## Begin SOURCE PASSAGE

Friday, October 01, 2010

Friday Fiction: Paul Theroux

--by Hanje Richards
.
Paul Edward Theroux (born April 10, 1941) is an American travel writer and novelist whose best known work is, perhaps, The Great Railway Bazaar (1975), a travelogue about a trip he made by train from the United Kingdom through Western and Eastern Europe, the Middle East, through South Asia, then South-East Asia, up through East Asia, as far east as Japan, and then back across Russia to his point of origin. Although perhaps best known as a travel writer, Theroux has also published numerous works of fiction.
.
I have included both fiction and non-fiction books in this list and have noted the non-fiction titles at the end of the annotation.
.
Blinding Light - Slade Steadman's lone opus, published twenty years ago, was Trespassing, a cult classic about his travels through dozens of countries without benefit of passport. With his soon-to-be-ex-girlfriend Ava in tow, Steadman sets out for Ecuador’s jungle in search of a rare hallucinogenic drug and the cure for his writer’s block. Amid a gang of thrill-seeking tourists, he finds his drug and his inspiration but is beset with an unnerving side effect – periodic blindness. His world is altered profoundly: Ava stays by his side, he writes an erotic, autobiographical novel with the drug serving as muse, and he returns to stardom.
.
Dark Star Safari: Overland from Cairo to Cape Town - A rich and insightful book whose itinerary is Africa, from Cairo to Cape Town: down the Nile, through Sudan and Ethiopia, to Kenya, Uganda, and ultimately to the tip of South Africa. Going by train, dugout canoe, "chicken bus," and cattle truck, Theroux passes through some of the most beautiful – and often life-threatening – landscapes on earth. (nonfiction)

.
Elephanta Suite - Three intertwined novellas of Westerners transformed by their sojourns in India. This book captures the tumult, ambition, hardship, and serenity that mark today’s India. Theroux’s Westerners risk venturing far beyond the subcontinent’s well-worn paths. A middle-aged couple on vacation veers heedlessly from idyll to chaos. A buttoned-up Boston lawyer finds succor in Mumbai’s reeking slums. And a young woman befriends an elephant in Bangalore.

.
We also meet Indian characters as singular as they are reflective of the country’s subtle ironies: an executive who yearns to become a holy beggar, an earnest young striver whose personality is rewired by acquiring an American accent, a miracle-working guru, and others.

## End SOURCE PASSAGE

WORK TO DO - Can you write out the Paul Theroux post word for word, starting with "Paul Edward Theroux" and going on through "of the annotation."?

## Begin RECORDS PROVIDED

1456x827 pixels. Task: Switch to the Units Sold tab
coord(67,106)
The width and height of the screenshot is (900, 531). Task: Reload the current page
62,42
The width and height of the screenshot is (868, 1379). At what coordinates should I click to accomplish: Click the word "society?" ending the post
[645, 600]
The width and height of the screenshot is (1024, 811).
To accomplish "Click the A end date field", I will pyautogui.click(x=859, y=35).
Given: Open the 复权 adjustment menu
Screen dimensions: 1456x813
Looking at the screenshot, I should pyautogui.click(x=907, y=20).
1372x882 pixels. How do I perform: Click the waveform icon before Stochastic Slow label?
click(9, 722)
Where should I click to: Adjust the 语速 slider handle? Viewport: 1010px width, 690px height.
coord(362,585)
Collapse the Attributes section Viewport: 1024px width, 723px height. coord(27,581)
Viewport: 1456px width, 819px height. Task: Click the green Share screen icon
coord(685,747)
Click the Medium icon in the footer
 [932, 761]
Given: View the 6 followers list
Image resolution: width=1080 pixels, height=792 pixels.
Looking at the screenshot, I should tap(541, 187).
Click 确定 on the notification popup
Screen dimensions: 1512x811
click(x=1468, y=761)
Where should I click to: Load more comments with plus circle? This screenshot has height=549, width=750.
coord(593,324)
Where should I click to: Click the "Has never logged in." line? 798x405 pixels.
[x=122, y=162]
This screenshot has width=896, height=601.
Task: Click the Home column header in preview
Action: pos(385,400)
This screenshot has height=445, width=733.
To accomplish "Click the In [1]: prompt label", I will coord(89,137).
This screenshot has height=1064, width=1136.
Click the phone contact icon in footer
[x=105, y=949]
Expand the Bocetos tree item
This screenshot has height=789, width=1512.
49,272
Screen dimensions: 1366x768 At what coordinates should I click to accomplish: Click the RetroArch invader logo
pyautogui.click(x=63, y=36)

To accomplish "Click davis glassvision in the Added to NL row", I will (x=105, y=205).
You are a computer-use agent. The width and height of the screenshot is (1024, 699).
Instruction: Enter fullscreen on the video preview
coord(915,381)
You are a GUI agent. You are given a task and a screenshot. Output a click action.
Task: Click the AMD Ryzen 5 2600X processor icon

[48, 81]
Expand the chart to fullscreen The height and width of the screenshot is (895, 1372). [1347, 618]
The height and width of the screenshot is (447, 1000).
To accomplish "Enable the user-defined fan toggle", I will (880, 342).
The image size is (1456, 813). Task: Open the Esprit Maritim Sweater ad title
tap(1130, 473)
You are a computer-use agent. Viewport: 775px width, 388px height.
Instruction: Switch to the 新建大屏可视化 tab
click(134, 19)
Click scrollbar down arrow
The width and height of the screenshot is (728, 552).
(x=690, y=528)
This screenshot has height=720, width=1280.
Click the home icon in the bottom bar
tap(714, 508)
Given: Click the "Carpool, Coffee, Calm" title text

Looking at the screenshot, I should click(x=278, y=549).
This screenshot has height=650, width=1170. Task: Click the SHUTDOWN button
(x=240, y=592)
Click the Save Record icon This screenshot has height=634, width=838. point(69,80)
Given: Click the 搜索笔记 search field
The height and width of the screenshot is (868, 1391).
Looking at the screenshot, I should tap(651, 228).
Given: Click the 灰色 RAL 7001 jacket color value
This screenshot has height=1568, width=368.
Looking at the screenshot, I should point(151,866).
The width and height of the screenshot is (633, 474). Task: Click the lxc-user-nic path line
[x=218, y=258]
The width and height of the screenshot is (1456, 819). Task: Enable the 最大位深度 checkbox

## End RECORDS PROVIDED

CORRECT RESPONSE -
Paul Edward Theroux (born April 10, 1941) is an American travel writer and novelist whose best known work is, perhaps, The Great Railway Bazaar (1975), a travelogue about a trip he made by train from the United Kingdom through Western and Eastern Europe, the Middle East, through South Asia, then South-East Asia, up through East Asia, as far east as Japan, and then back across Russia to his point of origin. Although perhaps best known as a travel writer, Theroux has also published numerous works of fiction.
.
I have included both fiction and non-fiction books in this list and have noted the non-fiction titles at the end of the annotation.